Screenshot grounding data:
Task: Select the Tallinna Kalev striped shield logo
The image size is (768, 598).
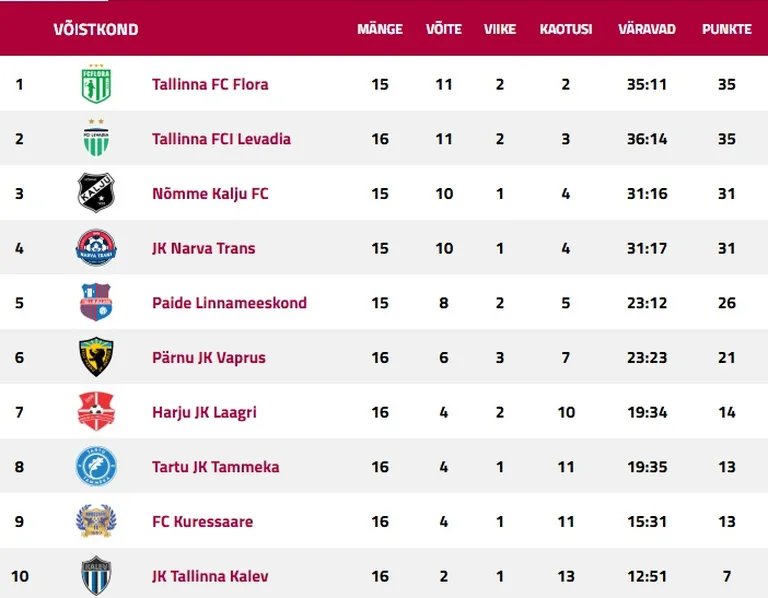Action: click(x=96, y=575)
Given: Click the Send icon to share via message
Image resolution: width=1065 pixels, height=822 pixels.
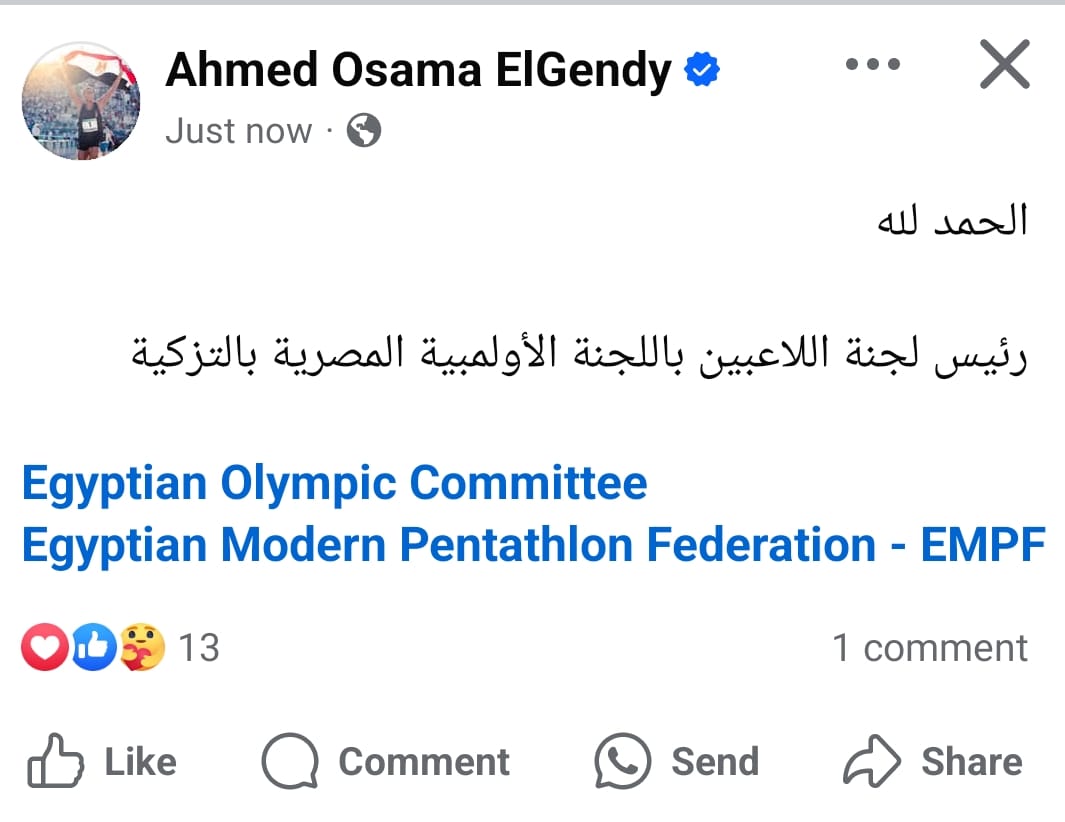Looking at the screenshot, I should point(622,761).
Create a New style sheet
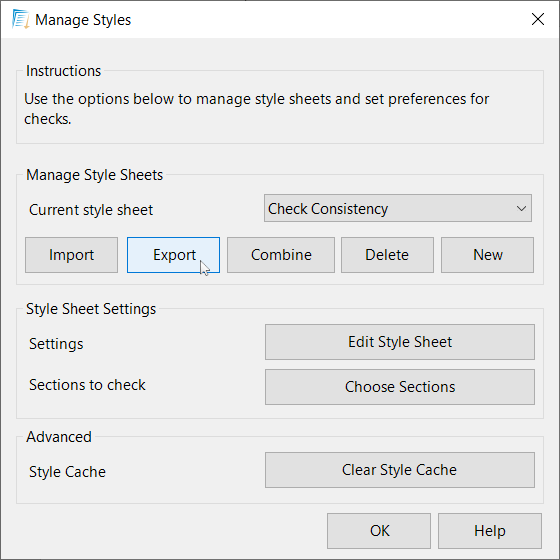The width and height of the screenshot is (560, 560). [x=488, y=255]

§ **Action item**: In your copy, exclude the pictures and repeat each entry above exactly.

§ **Written answer**:
Task: Select the Tallinna Kalev striped shield logo
The image size is (768, 598).
Action: click(x=96, y=575)
Given: Click the Send icon to share via message
Image resolution: width=1065 pixels, height=822 pixels.
Looking at the screenshot, I should point(622,761).
Create a New style sheet
The width and height of the screenshot is (560, 560). [x=488, y=255]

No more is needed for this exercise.